En este contexto, no es en absoluto alarmista sino prudente la decisión del Gobierno español, expresada por el ministro de Asuntos Exteriores, José Manuel García-Margallo, de repatriar urgentemente a todos los cooperantes españoles que están en el campo de refugiados saharauis de Tinduf, en Argelia, ante los indicios de un considerable incremento de inseguridad en la zona, donde el terrorismo islamista tiene en el secuestro de cooperantes occidentales uno de los principales ejes de actuación de su criminalidad. Recordemos que hace apenas diez días se liberó a los cooperantes españoles Ainhoa Fernández del Rincón y Enric Gonyalons, que habían sido secuestrados hace nueve meses por los islamistas, precisamente en el campamento de refugiados de Tinduf. Y no es este el único caso de capturas de cooperantes, no pocos españoles, que han tenido lugar tanto en esta región como en otras, a merced de las garras de Al Qaeda y las distintas facciones yihadistas.

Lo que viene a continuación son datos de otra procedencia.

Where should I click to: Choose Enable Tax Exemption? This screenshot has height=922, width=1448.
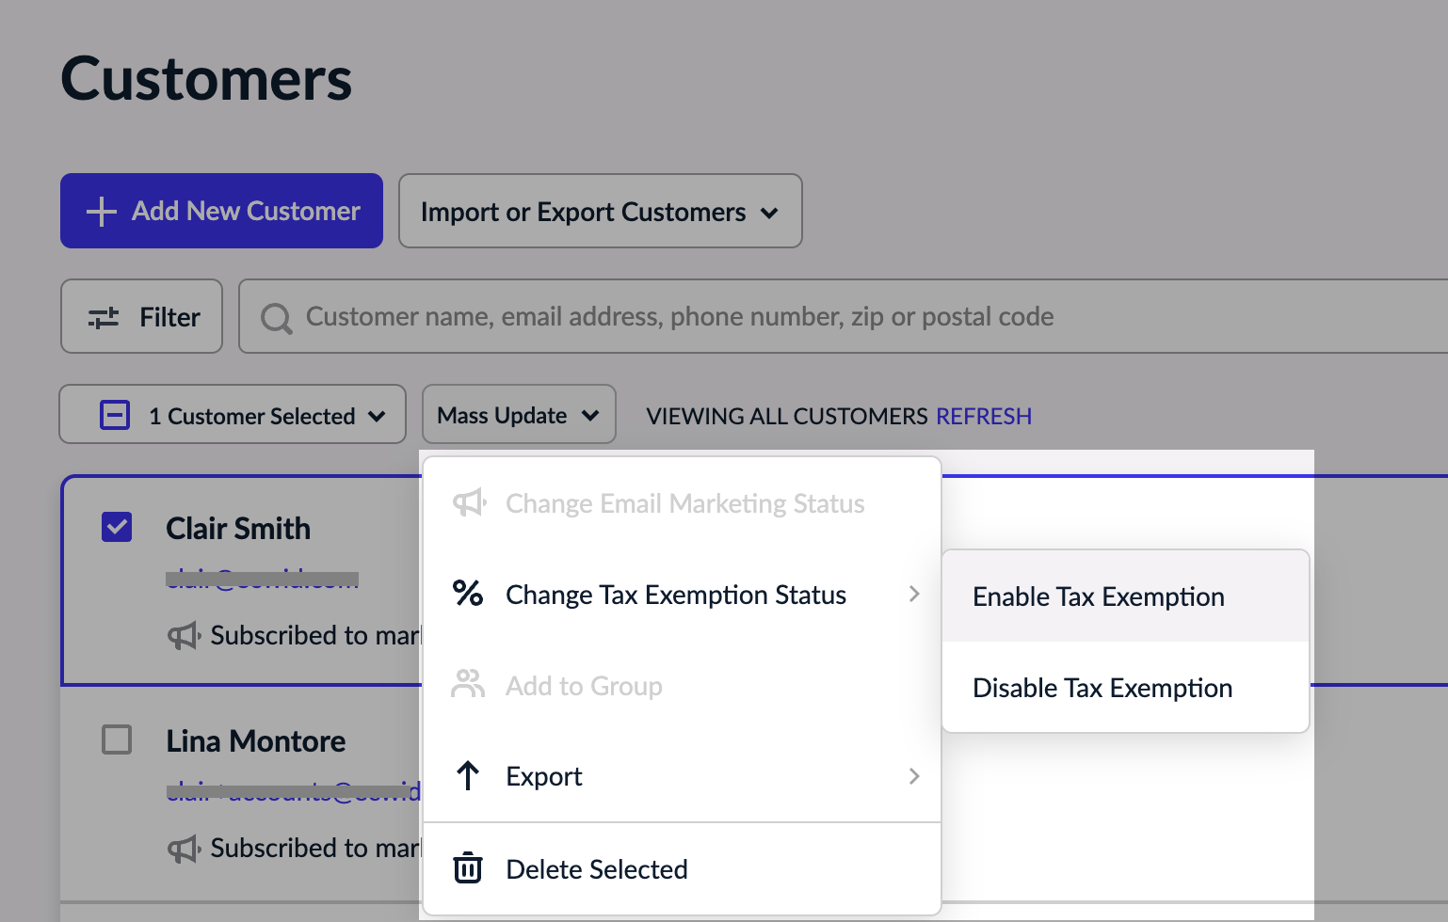tap(1098, 596)
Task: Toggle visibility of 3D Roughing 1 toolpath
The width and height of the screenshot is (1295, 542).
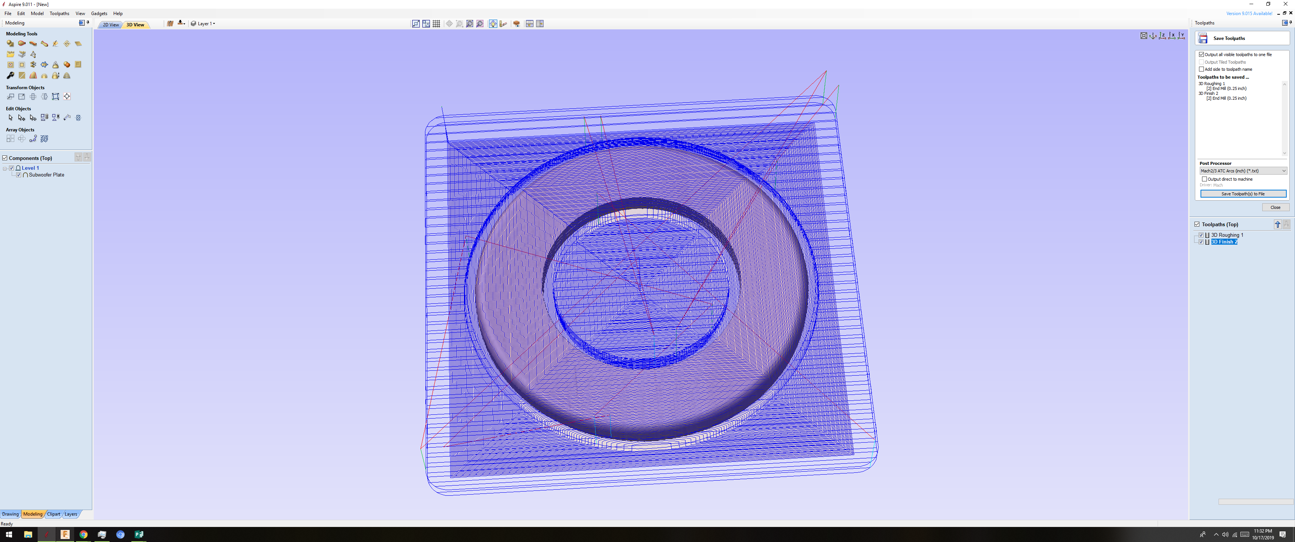Action: pyautogui.click(x=1201, y=235)
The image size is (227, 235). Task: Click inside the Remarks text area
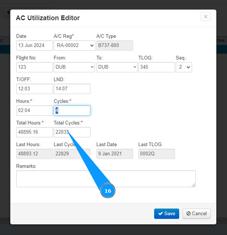pyautogui.click(x=106, y=179)
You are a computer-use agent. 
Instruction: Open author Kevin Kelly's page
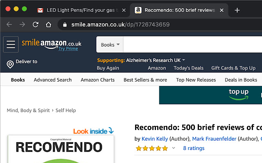click(x=155, y=139)
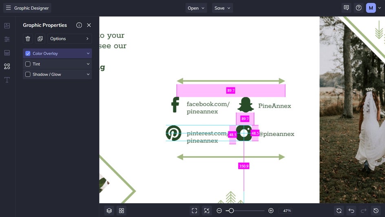The width and height of the screenshot is (385, 217).
Task: Uncheck the Color Overlay checkbox
Action: tap(28, 53)
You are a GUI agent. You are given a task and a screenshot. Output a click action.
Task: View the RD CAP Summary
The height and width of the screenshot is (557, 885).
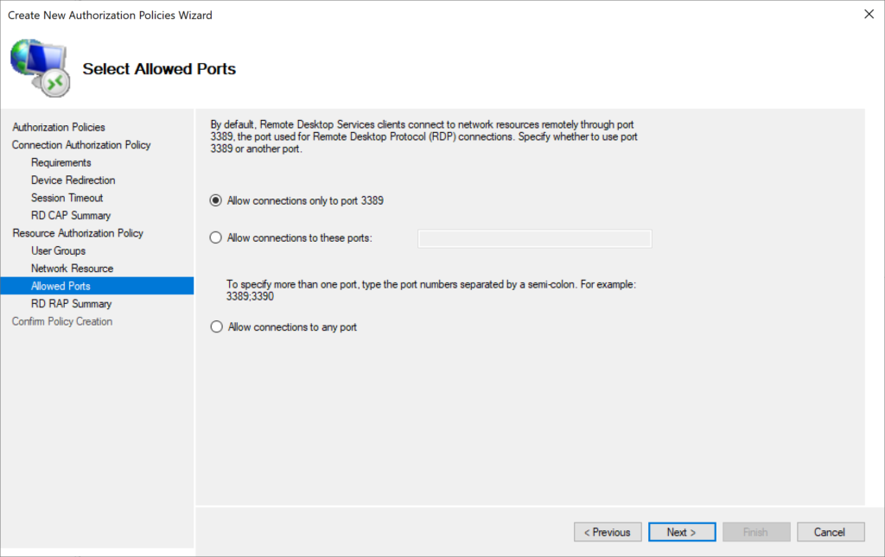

En este polvorín, el ministro García-Margallo, con buen criterio, ha manifestado que España apoyaría el despliegue en Mali de una fuerza de la Unión Africana y la Comunidad Económica de Estados del África Occidental para hacer frente a los grupos terroristas que se han adueñado del norte del país. Pero, antes que nada, lo más sensato es evitar más secuestros con esta medida de la repatriación.

Cuando desgraciadamente se produce un secuestro está fuera de toda duda que debe primar el objetivo de salvar las vidas de las personas capturadas. Por ello, resulta muy difícil impulsar mecanismos de actuación –aunque, incluso en esos momentos, no hay que dejar de ponerlos en marcha- que no sea el pago de cuantiosos rescates. Unos rescates que, aunque, naturalmente, sin quererlo, fortalecen a las organizaciones criminales y grupos terroristas que se financian con este tipo de hechos delictivos, robusteciendo a la delincuencia terrorista, que podrá dotarse de una organización más eficaz y de mejor armamento para multiplicar sus actos criminales. Además de poner al país afectado en una situación de claudicación ante el terror, señalando a sus ciudadanos como una presa fácil sobre la que los delincuentes volverán a dejar caer su zarpa. En otras palabras, pagar rescates es muy humano, pero debemos saber que remunerar el terrorismo es la manera más directa de perpetuarlo.

Ante una realidad que es de sobra conocida, es de elemental sentido común aplicar todo lo posible la sabia máxima de que más vale prevenir que curar, como se ha hecho en esta ocasión. La responsabilidad de que los refugiados de esa zona no puedan contar en estos momentos con la máxima ayuda de los cooperantes –España mantiene su compromiso con los campos de refugiados- recae única y exclusivamente en quienes con su amenaza, muchas veces cumplida, de ejercer el terror no dejan otra salida que la de la prevención.